Тимоша продолжает формировать война. В окопах первой мировой войны украинский крестьянин сближается с русскими рабочими. После войны мы видим Тимоша с большевиками-арсенальцами, а Павла — сперва в синежупанной националистической банде, а затем в среде пражской жовто-блакитной эмиграции.
Здесь Довженко пользуется приемом гротеска, доведенного до путающей силы карикатур Георга Гросса.
Он показывает эмиграцию, собравшуюся в чаянии обещанного гиньоля; Павло намерен прочитать перед большой аудиторией последний доклад и потом застрелиться.
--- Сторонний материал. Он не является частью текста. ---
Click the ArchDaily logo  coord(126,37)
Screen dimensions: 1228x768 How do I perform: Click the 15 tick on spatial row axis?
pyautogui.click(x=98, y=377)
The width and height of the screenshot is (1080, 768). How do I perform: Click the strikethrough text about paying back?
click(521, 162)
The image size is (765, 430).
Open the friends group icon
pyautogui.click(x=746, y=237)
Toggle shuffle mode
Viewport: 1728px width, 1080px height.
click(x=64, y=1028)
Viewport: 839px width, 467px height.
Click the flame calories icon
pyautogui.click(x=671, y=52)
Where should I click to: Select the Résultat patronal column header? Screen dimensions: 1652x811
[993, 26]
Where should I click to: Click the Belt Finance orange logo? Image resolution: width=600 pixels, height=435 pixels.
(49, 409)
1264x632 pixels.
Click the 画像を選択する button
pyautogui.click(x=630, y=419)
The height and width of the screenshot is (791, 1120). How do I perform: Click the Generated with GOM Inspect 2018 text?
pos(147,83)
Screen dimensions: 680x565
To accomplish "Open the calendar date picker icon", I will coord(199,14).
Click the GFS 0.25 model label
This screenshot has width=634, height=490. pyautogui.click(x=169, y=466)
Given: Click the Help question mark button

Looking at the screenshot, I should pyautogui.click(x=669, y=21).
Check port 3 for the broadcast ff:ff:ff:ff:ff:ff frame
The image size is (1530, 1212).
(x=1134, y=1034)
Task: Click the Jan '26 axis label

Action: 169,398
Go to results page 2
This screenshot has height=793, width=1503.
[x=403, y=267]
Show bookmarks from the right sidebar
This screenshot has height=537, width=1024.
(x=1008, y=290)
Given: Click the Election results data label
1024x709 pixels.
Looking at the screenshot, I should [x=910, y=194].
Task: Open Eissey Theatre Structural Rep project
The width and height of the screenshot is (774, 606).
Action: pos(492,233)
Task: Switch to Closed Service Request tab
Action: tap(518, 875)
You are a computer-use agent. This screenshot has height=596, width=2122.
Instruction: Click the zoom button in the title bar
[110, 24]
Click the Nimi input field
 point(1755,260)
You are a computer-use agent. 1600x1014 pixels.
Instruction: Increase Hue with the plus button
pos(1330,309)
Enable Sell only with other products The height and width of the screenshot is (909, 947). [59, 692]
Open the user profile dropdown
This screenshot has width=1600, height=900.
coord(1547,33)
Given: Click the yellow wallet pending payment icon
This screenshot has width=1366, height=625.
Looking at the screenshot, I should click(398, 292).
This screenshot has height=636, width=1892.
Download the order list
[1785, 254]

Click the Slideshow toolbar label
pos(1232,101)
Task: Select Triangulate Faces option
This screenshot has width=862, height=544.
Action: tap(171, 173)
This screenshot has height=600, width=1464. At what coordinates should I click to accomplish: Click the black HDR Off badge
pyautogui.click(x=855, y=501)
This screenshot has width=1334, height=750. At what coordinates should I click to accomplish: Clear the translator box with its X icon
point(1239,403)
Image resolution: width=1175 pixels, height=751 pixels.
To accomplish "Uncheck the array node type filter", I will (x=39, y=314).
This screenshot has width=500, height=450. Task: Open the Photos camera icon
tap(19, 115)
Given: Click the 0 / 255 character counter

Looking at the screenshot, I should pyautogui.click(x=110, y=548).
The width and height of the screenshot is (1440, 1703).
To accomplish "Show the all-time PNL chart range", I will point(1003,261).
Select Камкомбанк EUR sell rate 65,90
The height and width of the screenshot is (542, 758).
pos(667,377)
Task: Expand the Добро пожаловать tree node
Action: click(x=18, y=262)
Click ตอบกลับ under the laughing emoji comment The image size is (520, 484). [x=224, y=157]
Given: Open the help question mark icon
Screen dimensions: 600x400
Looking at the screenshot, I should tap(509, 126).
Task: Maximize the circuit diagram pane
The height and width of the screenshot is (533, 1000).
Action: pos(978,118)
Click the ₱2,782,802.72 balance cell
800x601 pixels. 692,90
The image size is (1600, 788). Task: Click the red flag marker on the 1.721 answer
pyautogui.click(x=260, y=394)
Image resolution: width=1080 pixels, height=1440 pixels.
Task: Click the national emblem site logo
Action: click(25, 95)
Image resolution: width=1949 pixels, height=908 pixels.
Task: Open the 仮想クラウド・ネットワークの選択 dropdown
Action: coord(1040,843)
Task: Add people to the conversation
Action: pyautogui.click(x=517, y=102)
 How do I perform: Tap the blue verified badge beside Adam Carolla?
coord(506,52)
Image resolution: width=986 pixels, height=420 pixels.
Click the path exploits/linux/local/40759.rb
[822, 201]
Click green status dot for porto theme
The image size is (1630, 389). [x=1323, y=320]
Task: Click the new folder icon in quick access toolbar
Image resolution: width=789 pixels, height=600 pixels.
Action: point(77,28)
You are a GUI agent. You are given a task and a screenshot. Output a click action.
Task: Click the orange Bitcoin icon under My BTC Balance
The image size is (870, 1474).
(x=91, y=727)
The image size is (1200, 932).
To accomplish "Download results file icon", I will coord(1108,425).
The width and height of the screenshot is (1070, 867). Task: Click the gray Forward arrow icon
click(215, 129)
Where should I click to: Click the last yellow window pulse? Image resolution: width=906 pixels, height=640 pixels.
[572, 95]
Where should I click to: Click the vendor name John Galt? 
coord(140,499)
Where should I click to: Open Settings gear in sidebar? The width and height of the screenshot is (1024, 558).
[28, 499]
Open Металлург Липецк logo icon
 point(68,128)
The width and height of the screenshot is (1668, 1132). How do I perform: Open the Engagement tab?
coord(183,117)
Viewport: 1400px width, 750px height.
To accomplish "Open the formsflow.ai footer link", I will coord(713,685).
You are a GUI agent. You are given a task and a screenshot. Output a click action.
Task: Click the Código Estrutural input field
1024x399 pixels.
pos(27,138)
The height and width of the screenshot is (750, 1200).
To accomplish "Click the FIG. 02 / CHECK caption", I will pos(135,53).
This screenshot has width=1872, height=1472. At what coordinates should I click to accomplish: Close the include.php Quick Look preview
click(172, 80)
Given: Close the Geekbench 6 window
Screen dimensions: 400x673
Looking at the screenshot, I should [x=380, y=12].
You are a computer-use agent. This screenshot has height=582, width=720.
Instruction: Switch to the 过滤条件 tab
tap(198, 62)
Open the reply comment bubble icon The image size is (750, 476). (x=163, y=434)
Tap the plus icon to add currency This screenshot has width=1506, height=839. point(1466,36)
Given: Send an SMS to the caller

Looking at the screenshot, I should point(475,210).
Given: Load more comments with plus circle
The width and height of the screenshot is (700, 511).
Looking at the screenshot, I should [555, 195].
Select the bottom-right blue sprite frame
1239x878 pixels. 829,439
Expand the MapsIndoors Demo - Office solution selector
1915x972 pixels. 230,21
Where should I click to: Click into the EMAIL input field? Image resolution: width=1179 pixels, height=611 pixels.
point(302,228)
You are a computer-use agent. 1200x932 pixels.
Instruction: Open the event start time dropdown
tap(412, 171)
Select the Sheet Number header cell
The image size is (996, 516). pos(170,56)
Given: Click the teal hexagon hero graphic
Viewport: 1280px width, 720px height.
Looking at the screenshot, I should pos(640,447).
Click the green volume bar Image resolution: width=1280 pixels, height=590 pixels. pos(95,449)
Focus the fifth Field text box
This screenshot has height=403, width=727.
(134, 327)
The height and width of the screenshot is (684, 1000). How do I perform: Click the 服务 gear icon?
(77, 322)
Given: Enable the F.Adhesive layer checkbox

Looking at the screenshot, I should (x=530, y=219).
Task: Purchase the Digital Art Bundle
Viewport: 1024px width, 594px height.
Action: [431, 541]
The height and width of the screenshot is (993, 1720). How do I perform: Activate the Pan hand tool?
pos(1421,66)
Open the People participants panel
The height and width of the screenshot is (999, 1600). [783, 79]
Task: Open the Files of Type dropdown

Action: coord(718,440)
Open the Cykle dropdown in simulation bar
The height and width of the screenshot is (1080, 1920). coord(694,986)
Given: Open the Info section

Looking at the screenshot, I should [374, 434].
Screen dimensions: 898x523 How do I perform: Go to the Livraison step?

Страшна эта обширная галерея уродливых и точных шаржей: раскормленные лица стариков и старух — сахарозаводчиков, помещиц, банкиров, биржевиков, — равнодушных к произносимым с кафедры словам и нетерпеливо ожидающих лишь обещанного им зрелища человеческой смерти. Жалок и карикатурен Павло, актерски кривляющийся на лекторской кафедре и не находящий в себе силы исполнить обещание и нажать пистолетную гашетку.
Потом Павло переходит границу и пробирается к подножью Звенигоры.
Он встречается с дедом, когда тот собрался искать свой легендарный заветный клад.
Только истлевшие черепа и кости находят они в разворошенной ими земле.
Павло пытается использовать дедову темноту. Он дает деду гранату и учит, как положить ее на железнодорожное полотно на пути приближающегося поезда.
Поезд появляется как традиционный символ тех лет, как образное воплощение песни, родившейся среди киевских комсомольцев и приписанной впоследствии Николаю Островскому:
Снова видим мы крохотную фигурку деда, копошащуюся на путях.
Видим, как машинист (это сам Тимош успел стать машинистом; здесь, несомненно, также заложен плакатно-прямой символ), заметив опасность, останавливает поезд.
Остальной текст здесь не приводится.